Gary Massey

By Paul Wood

Photo By Rick Danzl/The News-Gazette

URBANA — Working in a small hospital in Pakistan, Gary Massey encountered soldiers with some diseases that most Americans will never see, if they’re lucky.

Later, he worked at an Air Force Base where administrators coordinated where to send wounded soldiers from Vietnam.

Massey, 71, grew up in Rantoul and graduated from Rantoul Township High School in 1965. A year later, he got a notice to take a physical.

Before he was drafted into the Army, he talked with an Air Force recruiter, took his tests and was assigned to medical administration.

After a stay in Wichita Falls, Texas, at the massive education center on Sheppard Air Force Base, he was sent abroad. But not to Vietnam.

In April 1967, he was sent to Peshawar, Pakistan, near the Khyber Pass, and the border with Afghanistan.

Well-known now because of the U.S. conflict with Afghanistan, Peshawar was obscure to Americans at the time. In fact, it was a home to the CIA spying on the Soviet Union.

Massey knew about the high-flying U-2 missions because of the 1960 missile downing of a U-2 that had flown from Peshawar.

“Everybody knew about Francis Gary Powers,” the unfortunate U-2 pilot, Massey said.

Powers, an Air Force captain, left the service to be a civilian CIA employee. Imprisoned by the Soviets, he was part of a prisoner exchange for another spy in 1962. The incident was dramatized in the 2015 film “Bridge of Spies.”

The Rantoul native found Peshawar “a real cultural shock.”

“It was like going back 100 years from our time,” he said. “Peshawar Air Station was really isolated.”

Security was high on the base. He worked in a 24-bed medical unit treating service personnel; many of the sick or wounded were transported to Spain or Germany for further care.

Massey was able to get off the base for a short trip to the remote Khyber Pass, where many invaders had passed over the centuries.

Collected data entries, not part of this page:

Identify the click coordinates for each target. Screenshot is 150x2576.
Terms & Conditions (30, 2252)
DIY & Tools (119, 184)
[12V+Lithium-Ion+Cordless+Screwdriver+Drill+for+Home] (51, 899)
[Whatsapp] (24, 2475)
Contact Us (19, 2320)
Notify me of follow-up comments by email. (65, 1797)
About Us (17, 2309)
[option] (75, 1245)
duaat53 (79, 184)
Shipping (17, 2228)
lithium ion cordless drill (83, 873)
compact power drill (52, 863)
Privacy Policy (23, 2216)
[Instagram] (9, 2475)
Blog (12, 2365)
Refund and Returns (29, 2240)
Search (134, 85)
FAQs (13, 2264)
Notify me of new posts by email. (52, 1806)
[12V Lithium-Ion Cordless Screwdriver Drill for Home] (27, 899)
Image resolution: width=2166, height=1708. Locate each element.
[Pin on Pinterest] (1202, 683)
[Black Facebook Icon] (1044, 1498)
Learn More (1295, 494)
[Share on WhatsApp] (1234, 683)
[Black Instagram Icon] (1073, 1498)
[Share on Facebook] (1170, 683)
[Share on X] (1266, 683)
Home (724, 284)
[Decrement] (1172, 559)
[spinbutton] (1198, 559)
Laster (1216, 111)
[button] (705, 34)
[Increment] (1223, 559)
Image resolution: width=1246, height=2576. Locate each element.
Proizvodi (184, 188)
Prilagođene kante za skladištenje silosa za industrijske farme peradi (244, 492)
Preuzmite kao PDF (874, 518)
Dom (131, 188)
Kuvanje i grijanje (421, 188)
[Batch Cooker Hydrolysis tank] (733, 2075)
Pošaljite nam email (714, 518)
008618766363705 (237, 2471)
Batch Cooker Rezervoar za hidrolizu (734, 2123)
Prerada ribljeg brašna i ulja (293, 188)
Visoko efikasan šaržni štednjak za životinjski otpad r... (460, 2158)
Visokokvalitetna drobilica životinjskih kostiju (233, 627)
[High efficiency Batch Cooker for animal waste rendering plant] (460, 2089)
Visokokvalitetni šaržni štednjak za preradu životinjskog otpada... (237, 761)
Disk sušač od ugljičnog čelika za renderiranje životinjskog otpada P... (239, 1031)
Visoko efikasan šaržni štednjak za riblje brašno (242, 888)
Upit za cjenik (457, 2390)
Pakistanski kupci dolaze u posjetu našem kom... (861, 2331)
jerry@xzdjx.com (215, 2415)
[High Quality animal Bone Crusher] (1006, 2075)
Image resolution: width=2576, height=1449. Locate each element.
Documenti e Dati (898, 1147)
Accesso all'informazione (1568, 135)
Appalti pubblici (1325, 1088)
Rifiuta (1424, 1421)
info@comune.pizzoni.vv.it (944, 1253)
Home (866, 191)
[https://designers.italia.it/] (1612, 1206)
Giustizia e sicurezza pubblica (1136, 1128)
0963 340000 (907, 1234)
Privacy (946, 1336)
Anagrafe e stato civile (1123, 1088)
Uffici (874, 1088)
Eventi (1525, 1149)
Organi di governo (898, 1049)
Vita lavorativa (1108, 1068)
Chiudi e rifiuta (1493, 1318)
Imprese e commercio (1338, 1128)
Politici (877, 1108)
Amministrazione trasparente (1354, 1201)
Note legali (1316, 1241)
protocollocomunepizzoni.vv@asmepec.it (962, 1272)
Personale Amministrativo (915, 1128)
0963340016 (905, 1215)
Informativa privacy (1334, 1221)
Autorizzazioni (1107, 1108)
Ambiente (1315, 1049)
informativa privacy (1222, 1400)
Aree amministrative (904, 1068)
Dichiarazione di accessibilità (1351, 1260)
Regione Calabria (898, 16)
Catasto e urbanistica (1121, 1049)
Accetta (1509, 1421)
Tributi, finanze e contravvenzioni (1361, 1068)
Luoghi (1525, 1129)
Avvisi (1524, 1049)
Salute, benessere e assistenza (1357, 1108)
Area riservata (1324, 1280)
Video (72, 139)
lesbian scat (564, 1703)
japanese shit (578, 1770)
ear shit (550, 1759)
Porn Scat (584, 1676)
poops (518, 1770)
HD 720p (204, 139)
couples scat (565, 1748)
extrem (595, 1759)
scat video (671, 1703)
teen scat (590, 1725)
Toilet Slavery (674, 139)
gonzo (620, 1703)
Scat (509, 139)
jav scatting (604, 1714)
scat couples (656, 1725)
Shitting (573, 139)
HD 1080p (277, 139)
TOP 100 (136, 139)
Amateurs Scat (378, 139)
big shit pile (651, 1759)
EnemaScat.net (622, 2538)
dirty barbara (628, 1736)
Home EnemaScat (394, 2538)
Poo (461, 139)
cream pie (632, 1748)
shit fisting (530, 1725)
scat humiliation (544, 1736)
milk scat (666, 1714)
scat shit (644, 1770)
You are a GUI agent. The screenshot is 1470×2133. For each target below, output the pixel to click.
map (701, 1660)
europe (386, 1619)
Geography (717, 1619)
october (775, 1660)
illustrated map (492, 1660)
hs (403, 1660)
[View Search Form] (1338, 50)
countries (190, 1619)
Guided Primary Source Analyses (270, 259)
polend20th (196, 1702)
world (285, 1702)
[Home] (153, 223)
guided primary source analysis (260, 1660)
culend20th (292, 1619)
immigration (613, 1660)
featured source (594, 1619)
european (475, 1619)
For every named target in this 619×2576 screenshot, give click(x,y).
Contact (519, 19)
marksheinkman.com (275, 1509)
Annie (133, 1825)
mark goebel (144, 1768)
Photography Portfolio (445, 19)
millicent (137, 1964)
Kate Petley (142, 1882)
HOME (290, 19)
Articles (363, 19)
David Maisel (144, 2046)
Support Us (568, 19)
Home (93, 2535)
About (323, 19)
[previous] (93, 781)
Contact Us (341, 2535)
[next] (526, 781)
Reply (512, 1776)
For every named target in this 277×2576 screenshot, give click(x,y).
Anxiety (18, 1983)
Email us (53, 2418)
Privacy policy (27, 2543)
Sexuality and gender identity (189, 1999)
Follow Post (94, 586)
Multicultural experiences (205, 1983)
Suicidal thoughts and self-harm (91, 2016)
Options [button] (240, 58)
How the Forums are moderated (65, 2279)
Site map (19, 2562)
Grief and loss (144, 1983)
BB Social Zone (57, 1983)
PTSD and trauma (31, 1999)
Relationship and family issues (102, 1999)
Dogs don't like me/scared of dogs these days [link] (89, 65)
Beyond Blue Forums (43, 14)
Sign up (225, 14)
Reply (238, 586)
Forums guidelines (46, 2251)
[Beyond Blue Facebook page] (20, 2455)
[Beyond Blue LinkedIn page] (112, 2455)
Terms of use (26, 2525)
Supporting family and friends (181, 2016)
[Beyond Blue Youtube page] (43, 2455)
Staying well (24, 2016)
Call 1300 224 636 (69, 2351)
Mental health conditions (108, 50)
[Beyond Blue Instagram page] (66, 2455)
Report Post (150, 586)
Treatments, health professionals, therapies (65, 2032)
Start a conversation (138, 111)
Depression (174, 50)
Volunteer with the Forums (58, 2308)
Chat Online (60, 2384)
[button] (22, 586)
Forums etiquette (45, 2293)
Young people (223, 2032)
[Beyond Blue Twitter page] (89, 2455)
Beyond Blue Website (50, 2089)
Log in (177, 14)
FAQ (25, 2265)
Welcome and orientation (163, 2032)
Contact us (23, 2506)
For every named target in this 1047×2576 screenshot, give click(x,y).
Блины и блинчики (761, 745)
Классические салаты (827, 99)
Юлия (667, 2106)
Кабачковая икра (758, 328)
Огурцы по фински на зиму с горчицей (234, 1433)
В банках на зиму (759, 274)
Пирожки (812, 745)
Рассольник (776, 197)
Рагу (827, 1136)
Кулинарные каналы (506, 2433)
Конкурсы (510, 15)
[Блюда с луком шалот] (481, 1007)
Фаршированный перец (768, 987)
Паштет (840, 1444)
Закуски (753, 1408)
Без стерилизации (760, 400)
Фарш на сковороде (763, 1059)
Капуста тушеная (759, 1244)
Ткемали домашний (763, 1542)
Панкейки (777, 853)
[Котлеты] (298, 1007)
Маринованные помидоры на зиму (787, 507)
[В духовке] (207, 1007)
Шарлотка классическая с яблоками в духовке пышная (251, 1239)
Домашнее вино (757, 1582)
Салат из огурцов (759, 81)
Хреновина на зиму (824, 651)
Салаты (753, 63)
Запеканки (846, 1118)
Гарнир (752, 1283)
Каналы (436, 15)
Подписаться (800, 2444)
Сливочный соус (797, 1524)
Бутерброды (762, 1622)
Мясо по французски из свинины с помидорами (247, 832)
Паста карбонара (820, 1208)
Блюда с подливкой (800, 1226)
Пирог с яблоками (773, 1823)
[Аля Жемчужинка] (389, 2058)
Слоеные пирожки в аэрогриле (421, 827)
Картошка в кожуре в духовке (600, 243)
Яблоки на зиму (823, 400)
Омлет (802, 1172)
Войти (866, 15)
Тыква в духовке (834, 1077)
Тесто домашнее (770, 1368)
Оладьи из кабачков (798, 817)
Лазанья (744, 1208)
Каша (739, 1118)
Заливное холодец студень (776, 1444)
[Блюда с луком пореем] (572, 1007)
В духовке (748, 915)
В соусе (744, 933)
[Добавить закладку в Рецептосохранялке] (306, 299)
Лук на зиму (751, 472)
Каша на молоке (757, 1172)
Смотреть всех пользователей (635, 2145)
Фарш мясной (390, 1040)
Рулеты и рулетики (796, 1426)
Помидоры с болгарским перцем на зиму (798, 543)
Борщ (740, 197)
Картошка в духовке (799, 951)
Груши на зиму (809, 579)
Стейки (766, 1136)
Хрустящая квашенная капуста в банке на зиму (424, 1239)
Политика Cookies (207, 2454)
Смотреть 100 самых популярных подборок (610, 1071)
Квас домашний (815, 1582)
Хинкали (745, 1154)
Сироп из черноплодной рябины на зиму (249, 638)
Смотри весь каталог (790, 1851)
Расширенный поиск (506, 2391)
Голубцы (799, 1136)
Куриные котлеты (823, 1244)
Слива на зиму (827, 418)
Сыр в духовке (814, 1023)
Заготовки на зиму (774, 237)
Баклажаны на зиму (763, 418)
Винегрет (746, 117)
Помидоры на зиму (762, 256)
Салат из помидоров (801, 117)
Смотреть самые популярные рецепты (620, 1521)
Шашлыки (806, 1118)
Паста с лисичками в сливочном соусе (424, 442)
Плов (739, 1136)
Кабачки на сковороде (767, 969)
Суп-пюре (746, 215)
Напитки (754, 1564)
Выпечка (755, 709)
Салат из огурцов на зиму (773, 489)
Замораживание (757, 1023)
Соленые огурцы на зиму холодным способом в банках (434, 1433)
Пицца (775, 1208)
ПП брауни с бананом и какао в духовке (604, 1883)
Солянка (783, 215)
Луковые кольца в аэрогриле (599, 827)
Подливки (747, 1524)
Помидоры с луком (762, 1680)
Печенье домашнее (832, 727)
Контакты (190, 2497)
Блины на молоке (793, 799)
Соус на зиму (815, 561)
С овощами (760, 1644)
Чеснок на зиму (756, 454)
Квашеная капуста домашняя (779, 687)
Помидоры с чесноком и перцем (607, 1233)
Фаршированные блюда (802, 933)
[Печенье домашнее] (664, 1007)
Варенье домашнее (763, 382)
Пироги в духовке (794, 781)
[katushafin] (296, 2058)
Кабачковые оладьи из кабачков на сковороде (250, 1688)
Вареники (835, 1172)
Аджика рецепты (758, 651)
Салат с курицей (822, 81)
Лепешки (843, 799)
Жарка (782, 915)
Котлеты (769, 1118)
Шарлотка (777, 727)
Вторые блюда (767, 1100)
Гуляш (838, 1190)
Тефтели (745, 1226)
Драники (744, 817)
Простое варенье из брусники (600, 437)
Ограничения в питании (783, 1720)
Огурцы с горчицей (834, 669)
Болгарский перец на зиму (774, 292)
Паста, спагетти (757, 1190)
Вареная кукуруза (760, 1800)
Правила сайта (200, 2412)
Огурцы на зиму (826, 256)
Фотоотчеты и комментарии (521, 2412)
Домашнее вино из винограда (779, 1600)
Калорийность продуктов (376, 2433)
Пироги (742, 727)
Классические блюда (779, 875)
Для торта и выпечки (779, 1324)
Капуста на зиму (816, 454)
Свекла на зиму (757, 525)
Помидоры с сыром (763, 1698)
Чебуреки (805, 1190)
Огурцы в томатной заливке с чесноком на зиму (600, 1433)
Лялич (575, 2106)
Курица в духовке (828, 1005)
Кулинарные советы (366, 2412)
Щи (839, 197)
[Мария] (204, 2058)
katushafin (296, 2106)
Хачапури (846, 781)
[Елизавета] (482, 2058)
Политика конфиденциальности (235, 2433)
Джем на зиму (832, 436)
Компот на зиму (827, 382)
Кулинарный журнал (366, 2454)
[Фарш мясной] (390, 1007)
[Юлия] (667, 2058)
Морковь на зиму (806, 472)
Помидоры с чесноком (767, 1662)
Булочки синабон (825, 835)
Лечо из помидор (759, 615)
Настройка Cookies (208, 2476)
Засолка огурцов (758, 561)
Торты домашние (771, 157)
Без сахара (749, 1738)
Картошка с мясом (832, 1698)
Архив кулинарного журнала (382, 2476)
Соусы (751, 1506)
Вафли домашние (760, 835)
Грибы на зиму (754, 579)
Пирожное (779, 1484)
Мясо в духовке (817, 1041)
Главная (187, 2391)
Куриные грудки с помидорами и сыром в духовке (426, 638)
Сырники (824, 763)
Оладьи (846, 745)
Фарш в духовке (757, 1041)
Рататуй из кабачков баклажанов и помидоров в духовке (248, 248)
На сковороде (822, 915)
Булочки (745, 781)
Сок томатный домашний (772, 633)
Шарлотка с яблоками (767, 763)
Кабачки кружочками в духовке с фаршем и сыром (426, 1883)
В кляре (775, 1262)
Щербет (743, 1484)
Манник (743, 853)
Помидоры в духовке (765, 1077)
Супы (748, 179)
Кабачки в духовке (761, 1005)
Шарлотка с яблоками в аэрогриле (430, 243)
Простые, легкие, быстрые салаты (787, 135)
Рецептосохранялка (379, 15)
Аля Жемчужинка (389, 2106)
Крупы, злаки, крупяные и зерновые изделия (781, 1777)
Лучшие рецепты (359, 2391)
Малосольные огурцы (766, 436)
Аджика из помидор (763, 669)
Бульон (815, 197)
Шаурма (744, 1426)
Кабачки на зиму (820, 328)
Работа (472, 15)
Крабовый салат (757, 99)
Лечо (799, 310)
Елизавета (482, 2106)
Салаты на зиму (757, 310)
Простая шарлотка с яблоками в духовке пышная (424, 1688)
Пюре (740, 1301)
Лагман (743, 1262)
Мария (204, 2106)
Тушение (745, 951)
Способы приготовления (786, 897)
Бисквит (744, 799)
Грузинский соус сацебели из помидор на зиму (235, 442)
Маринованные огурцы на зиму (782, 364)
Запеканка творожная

Pakistan and India had particularly strained relations; there would be war in just a few years. He watched truckloads of Pakistani troops disappear over the hills to make sure the border with India was strengthened.

Most of the locals he met were Peshawar civilians with jobs at the air station, and they were the only non-Americans he talked to. He remembers women “covered from head to foot” among the workers.

After 15 months at the posting, he was sent to the (now greatly reduced in size) Kelly Air Force Base near San Antonio, Texas, where there was a medical airlift squadron. He spent two years there.

Back home, he worked at Lincoln Square in the Carson Pirie Scott department store that anchored it. (Bergner’s took over the store, then moved to Market Place Mall, where it closed last week.)

He also sold copiers and worked at the former Southland distribution center here, then at University of Illinois housing, before happily retiring with wife Pat.